Republicans don't like my criticism? Too bad. They have to answer for Norm Coleman's campaign, which exploited 9/11 in a way that was truly evil.

By Garrison Keillor

Nov 13, 2002 | The hoots and cackles of Republicans reacting to my screed against Norman Coleman, the ex-radical, former Democratic, now compassionate conservative senator-elect from Minnesota, was all to be expected, given the state of the Republican Party today. Its entire ideology, top to bottom, is We-are-not-Democrats, We-are-the-unClinton, and if it can elect an empty suit like Coleman, on a campaign as cheap and cynical and unpatriotic as what he waged right up to the moment Paul Wellstone's plane hit the ground, then Republicans are perfectly content. They are Republicans first and Americans second.

Thus the use of Iraq as an election ploy, openly, brazenly, from the president and Karl Rove all the way down to Norman Coleman, who came within an inch of accusing Wellstone of being an agent of al-Qaida. To do that one day and then, two days later, to feign grief and claim the dead Wellstone's mantle and carry on his "passion and commitment" is simply too much for a decent person to stomach. To accept it and grin and shake the son of a bitch's hand is to ignore what cannot be ignored if you want your grandchildren to grow up in a country like the one that nurtured and inspired you.

I'm ashamed of Minnesota for electing this cheap fraud, and I'm ashamed of myself for sitting on my hands, tending to my hoop-stitching, confident that Wellstone would win and that Coleman would wind up with an undersecretaryship in the Commerce Department. Instead, he will sit in the highest council in the land, and move in powerful circles, and enjoy the perks of his office, which includes all the sycophancy and bootlicking a person could ever hope for.

Ordinarily, there should be a period of good feeling after an election, of relief, or relaxation, when we join hands and become one people again, but Norman Coleman doesn't deserve any Democrat's hand.
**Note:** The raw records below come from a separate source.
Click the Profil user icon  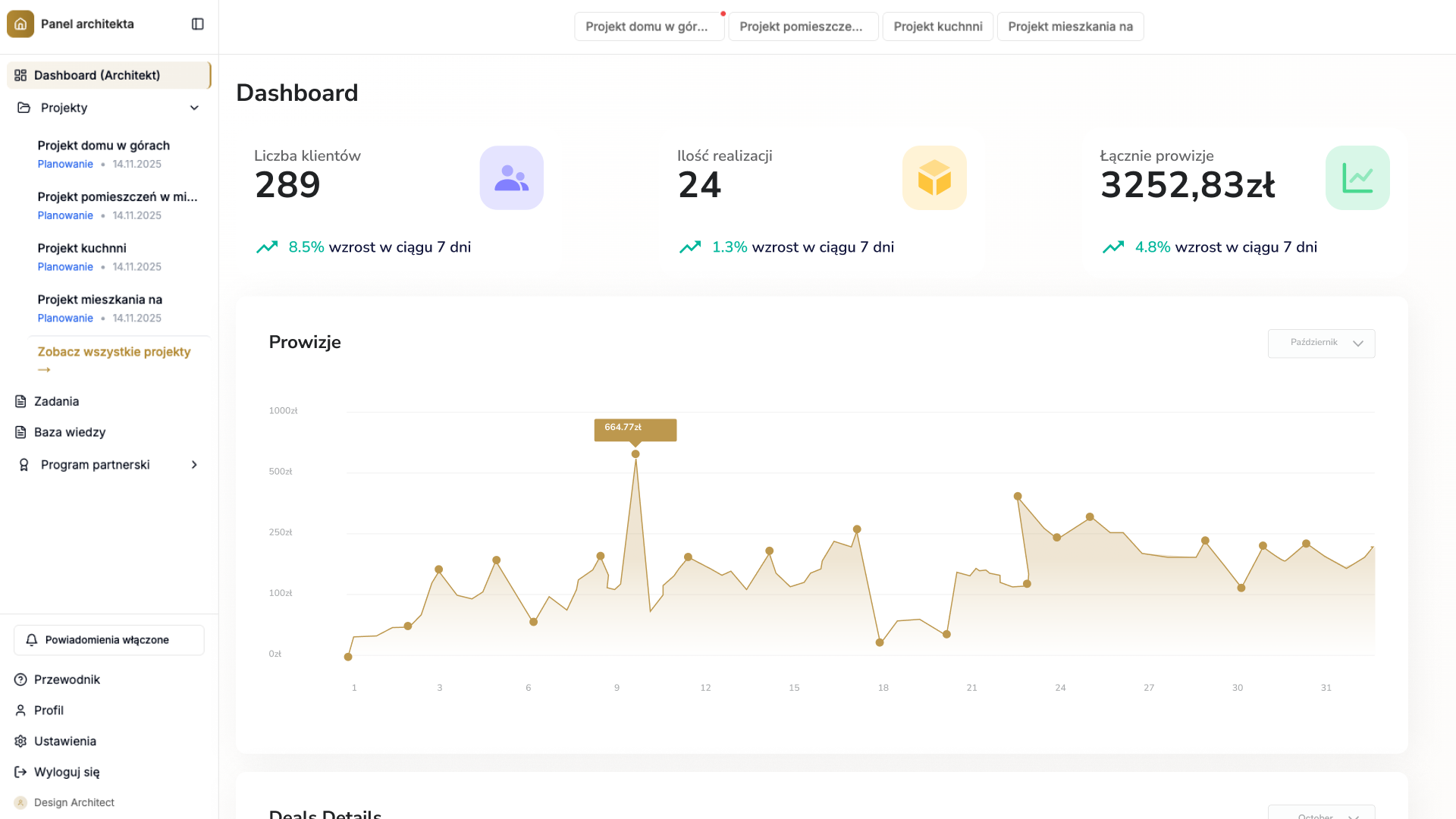point(20,711)
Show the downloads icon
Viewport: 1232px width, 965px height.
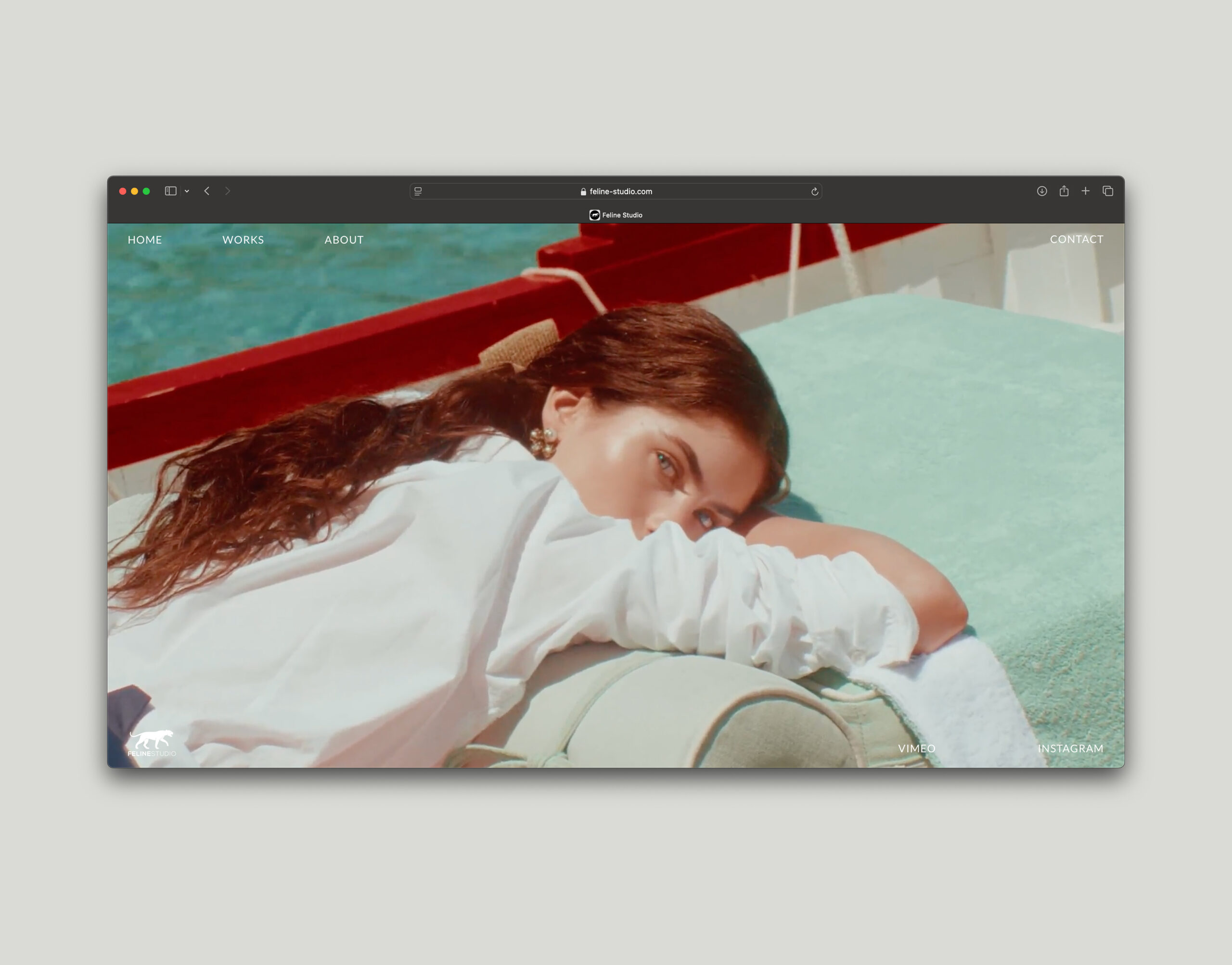pos(1041,191)
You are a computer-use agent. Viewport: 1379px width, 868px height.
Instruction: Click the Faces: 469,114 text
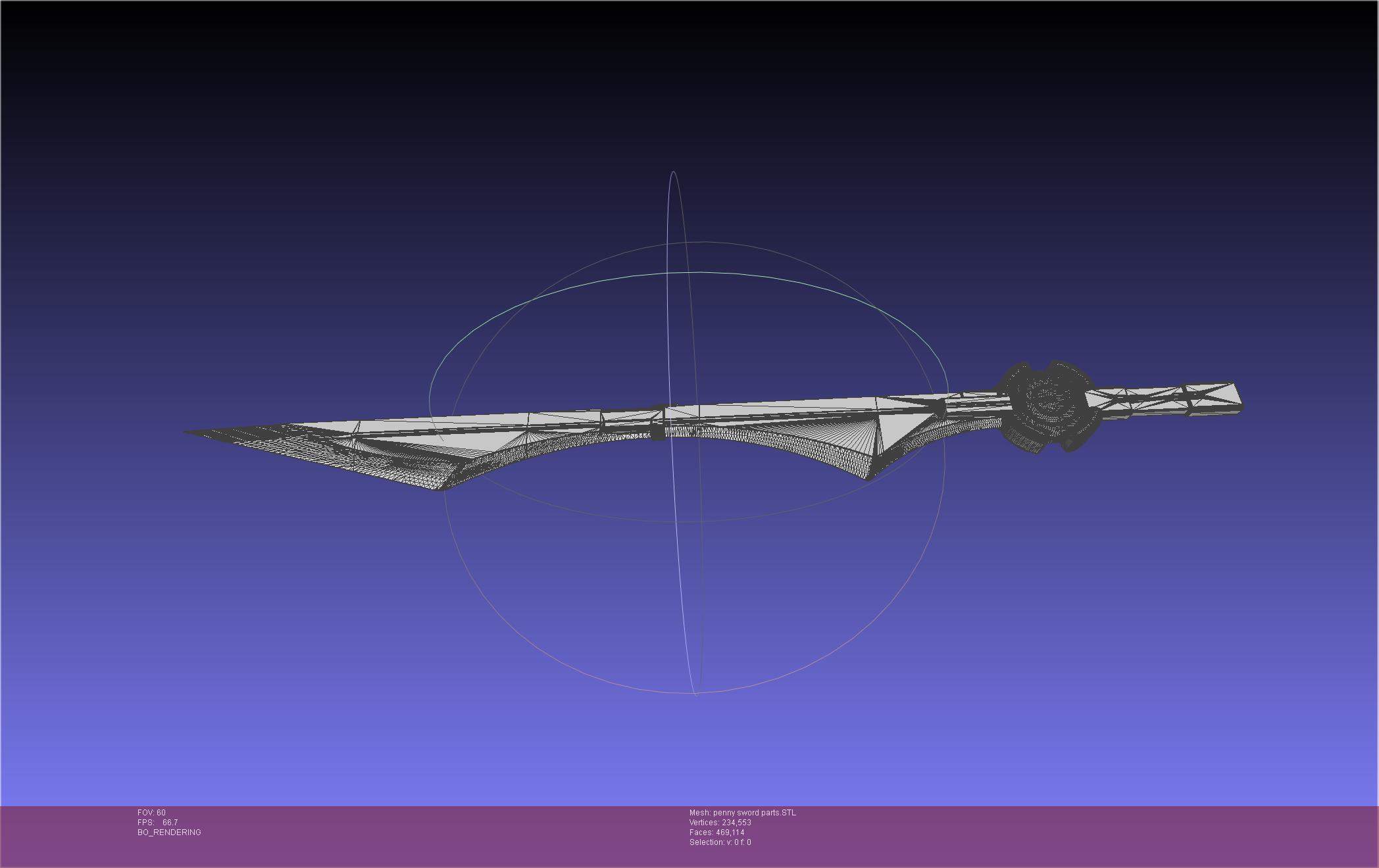coord(716,832)
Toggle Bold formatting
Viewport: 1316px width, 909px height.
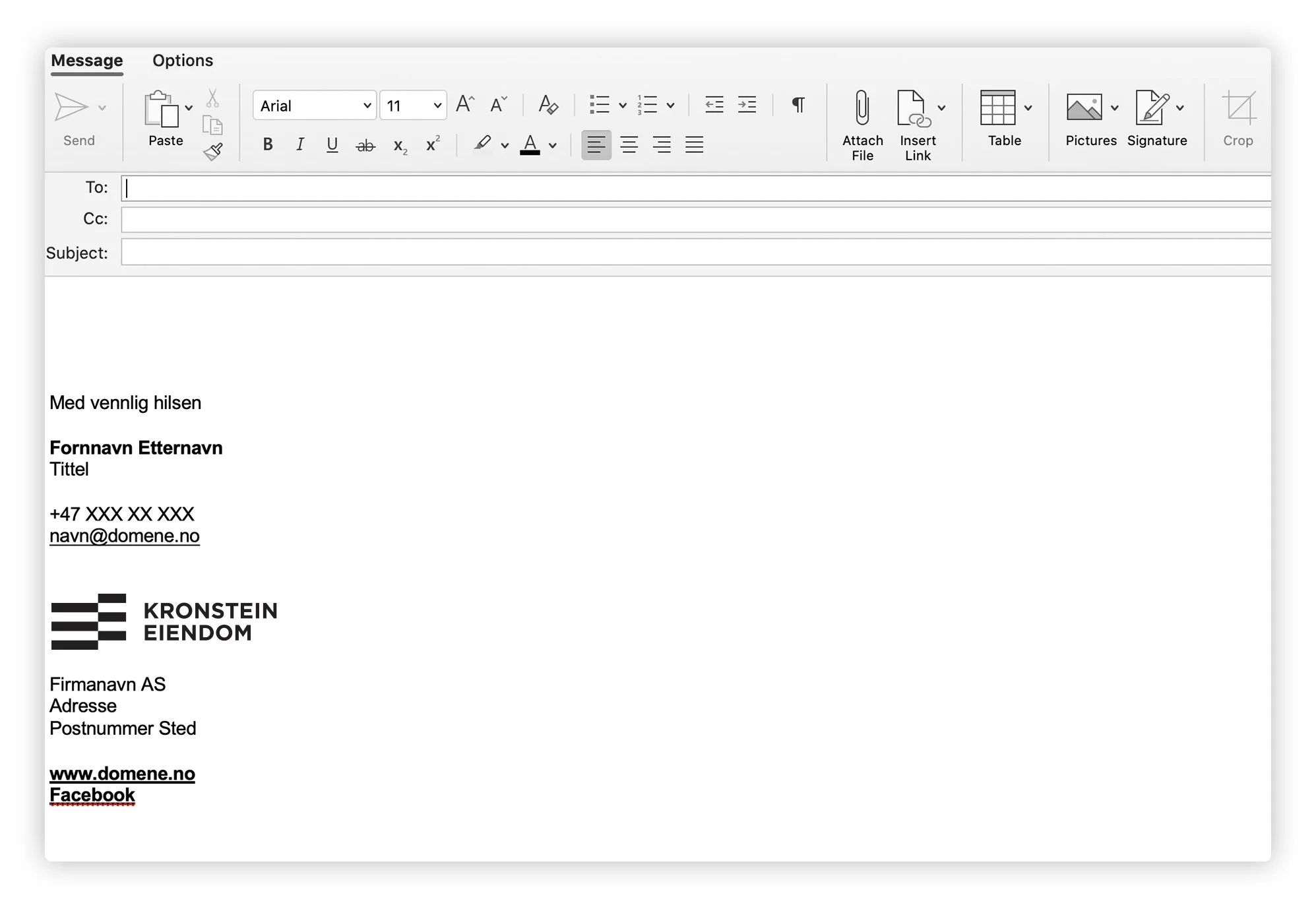(x=267, y=144)
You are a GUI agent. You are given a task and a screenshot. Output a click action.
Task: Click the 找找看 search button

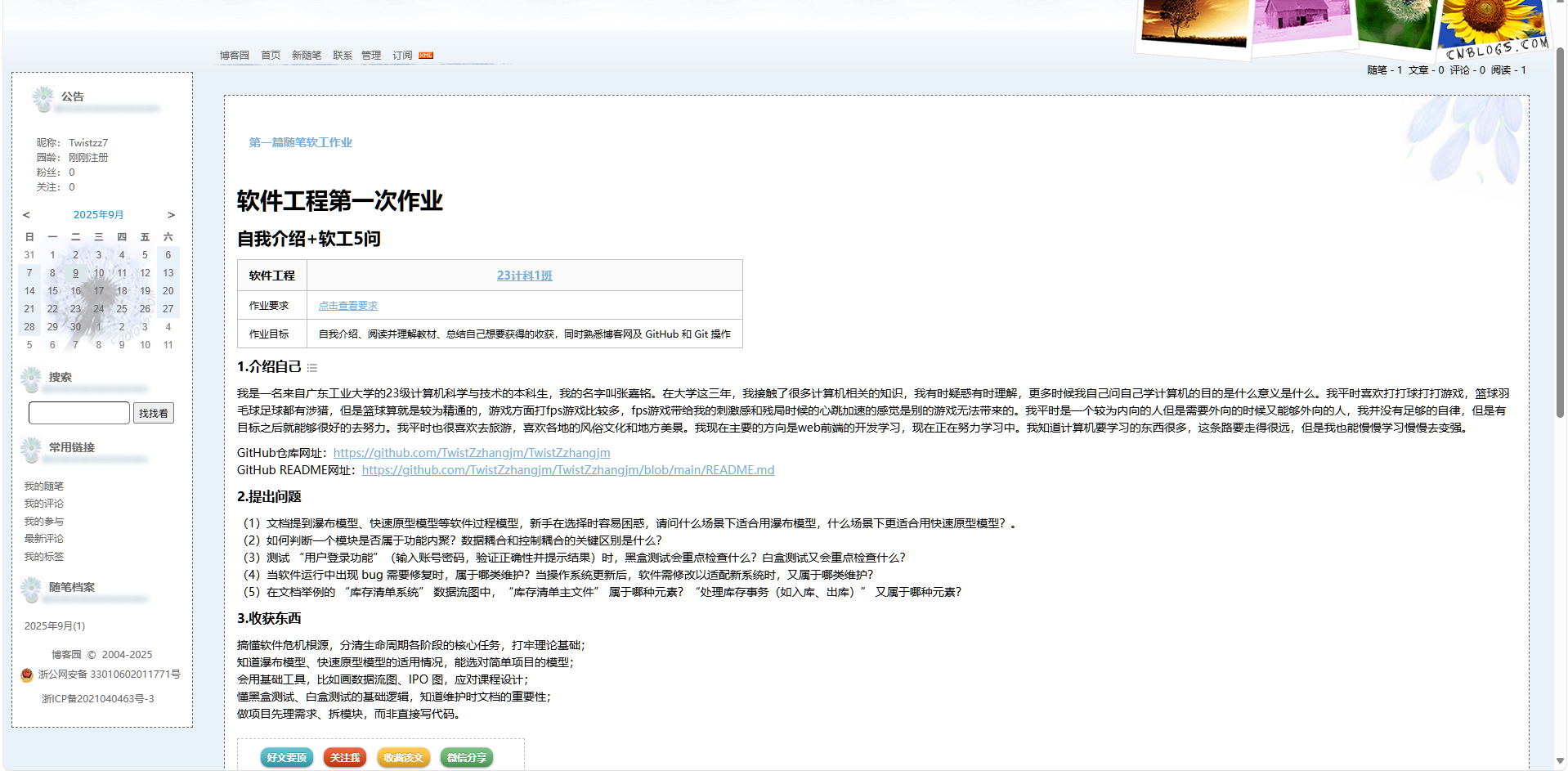click(x=154, y=413)
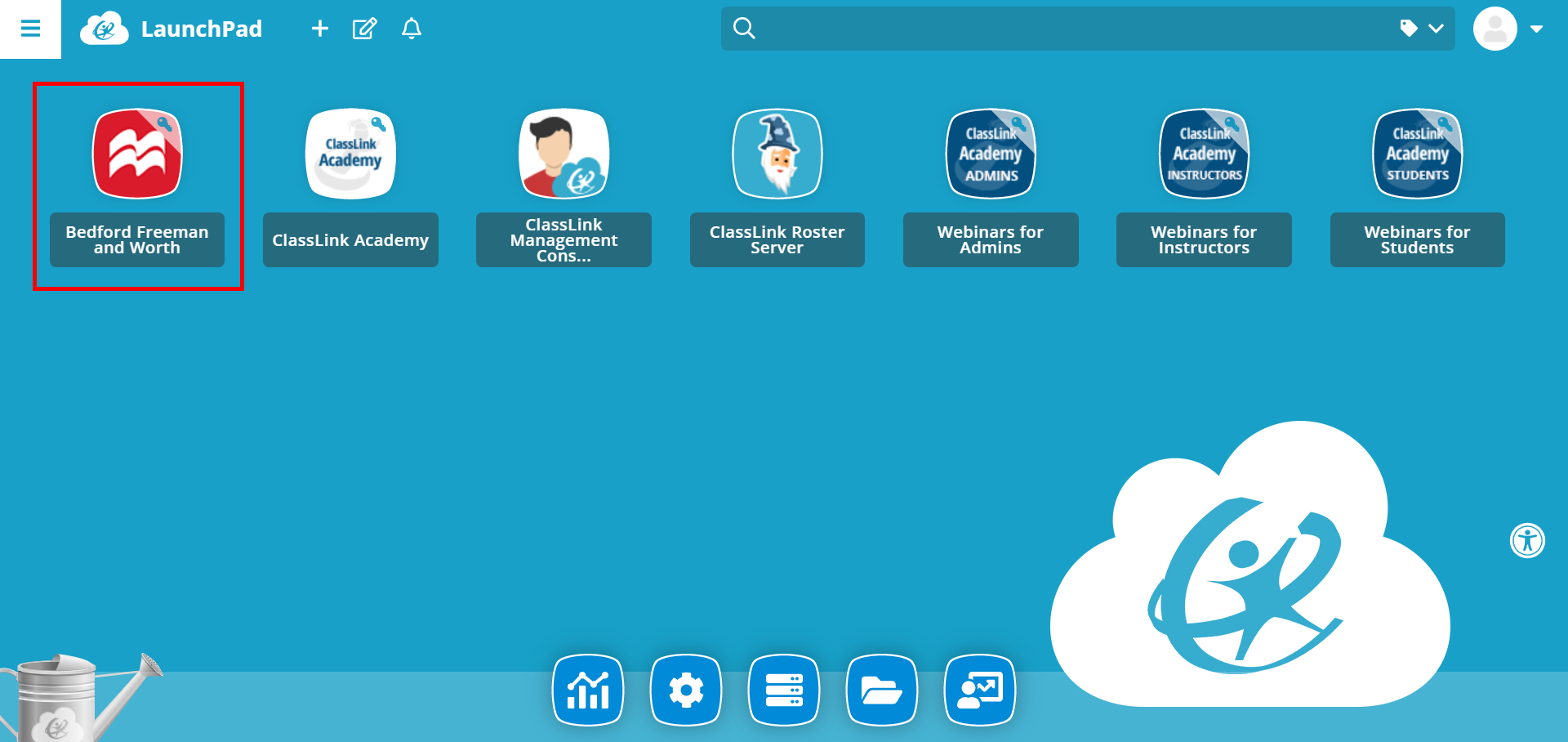
Task: Open the hamburger menu at top left
Action: pos(30,29)
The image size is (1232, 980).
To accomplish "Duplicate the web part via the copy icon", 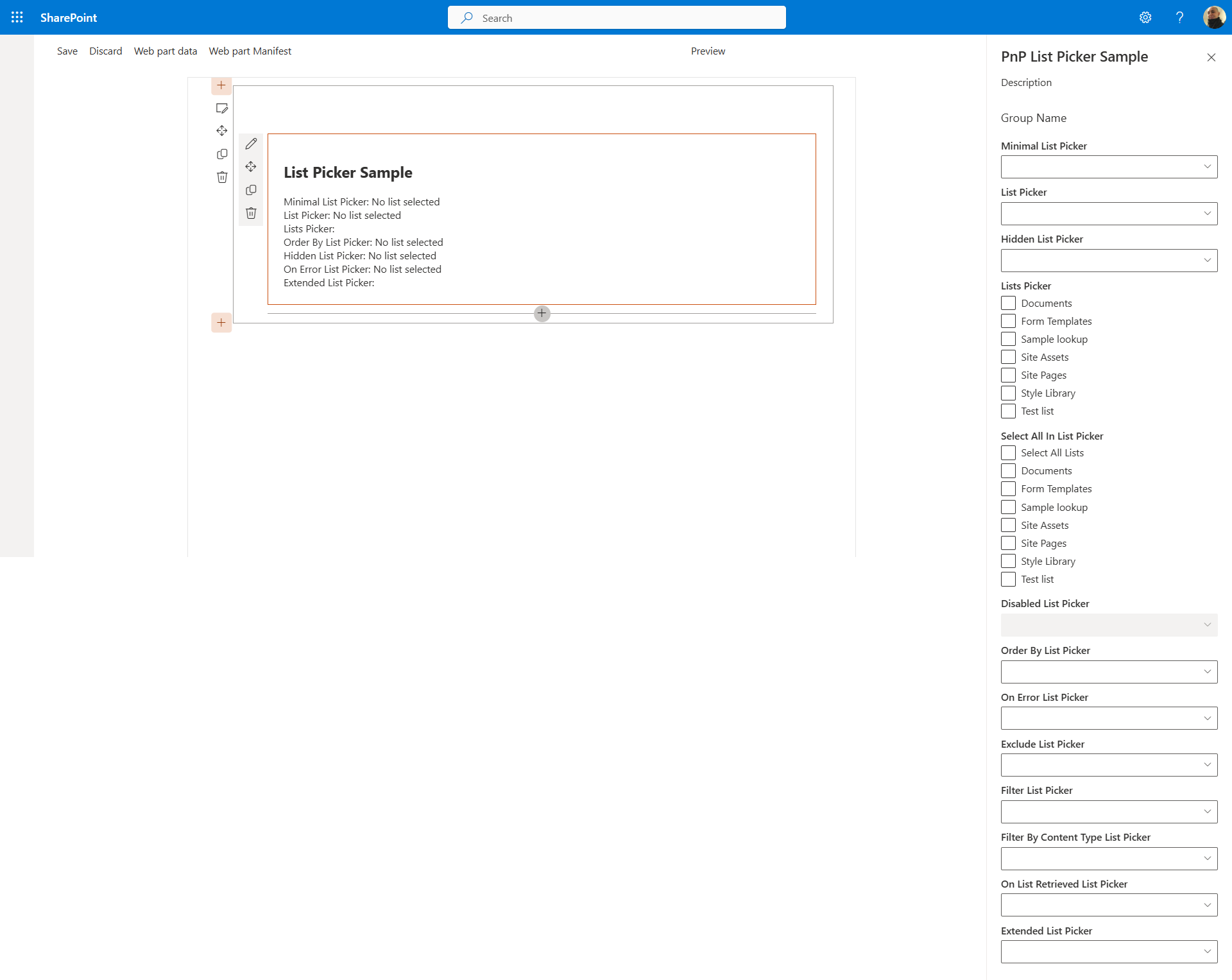I will (251, 190).
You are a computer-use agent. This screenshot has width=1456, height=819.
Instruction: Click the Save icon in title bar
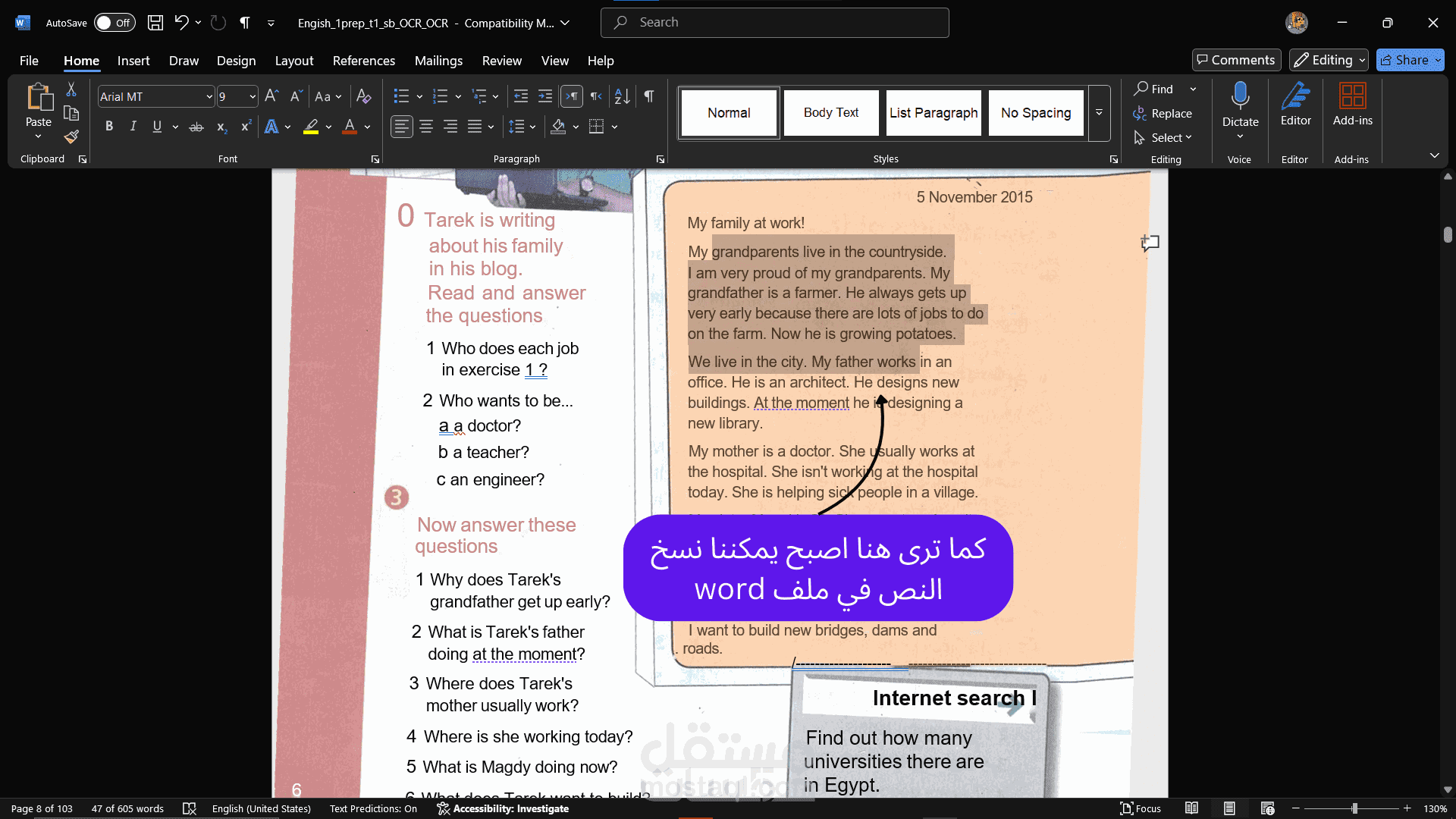click(x=155, y=23)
We had come together as one people already -- the precious gift of 9/11 -- and he used that as a campaign ploy against us, suggesting that Democrats are unpatriotic, and he is not to be forgiven for it. I personally don't believe he had anything to do with the crash of Paul's plane. Plenty of people suspect he did. I don't.

Paul Wellstone identified passionately with people at the bottom, people in trouble, people in the rough. He was an old-fashioned Democrat who felt more at home with the rank and file than with the rich and famous. (Bill Clinton, examine your conscience.) He loved stories and of course people on the edge tend to have better stories than the rich, whose stories are mostly about décor and amenities.

Paul walked the walk. He was a wonder. Everyone who ever met him knew that he lived a whole life and that he and Sheila were crazy about each other. To be in love with one person for 38 years is nothing you can fake: Even the casual passerby can see it.


And, Norman Coleman, when you use Iraq, and denounce Wellstone over Iraq, you should have to face Iraq six sorry years later.

You do not walk away for a remake. You do not redefine it out of your repitoire. You climbed that Bush-Cheney-Big Oil cross so vocally, with such fervor, will and exploitation, now hang on it.

You were the President's man. You still are the Cheney apprentice if you willingly raised your hand when the apprenticeship was offered. Goes around, comes around, in the Coleman world means as it goes you go with that flow. As it comes you adapt.

If that brand sells again in Minnesota the shame will not be Coleman's alone. It will be shared with every ballot-writer signing onto the neoNorm, whoever it will be presented as, over the next few months.

Al, please be very careful about not flying to Eveleth out of that airport in Blaine. And please, please, mock the daylights out of whatever neoNorm it is that emerges from the lair, this go-round. Set things straight. Let him walk K-Street in his fashion of next year's neoNorm. Private citizen makeover. Out of office. On the make.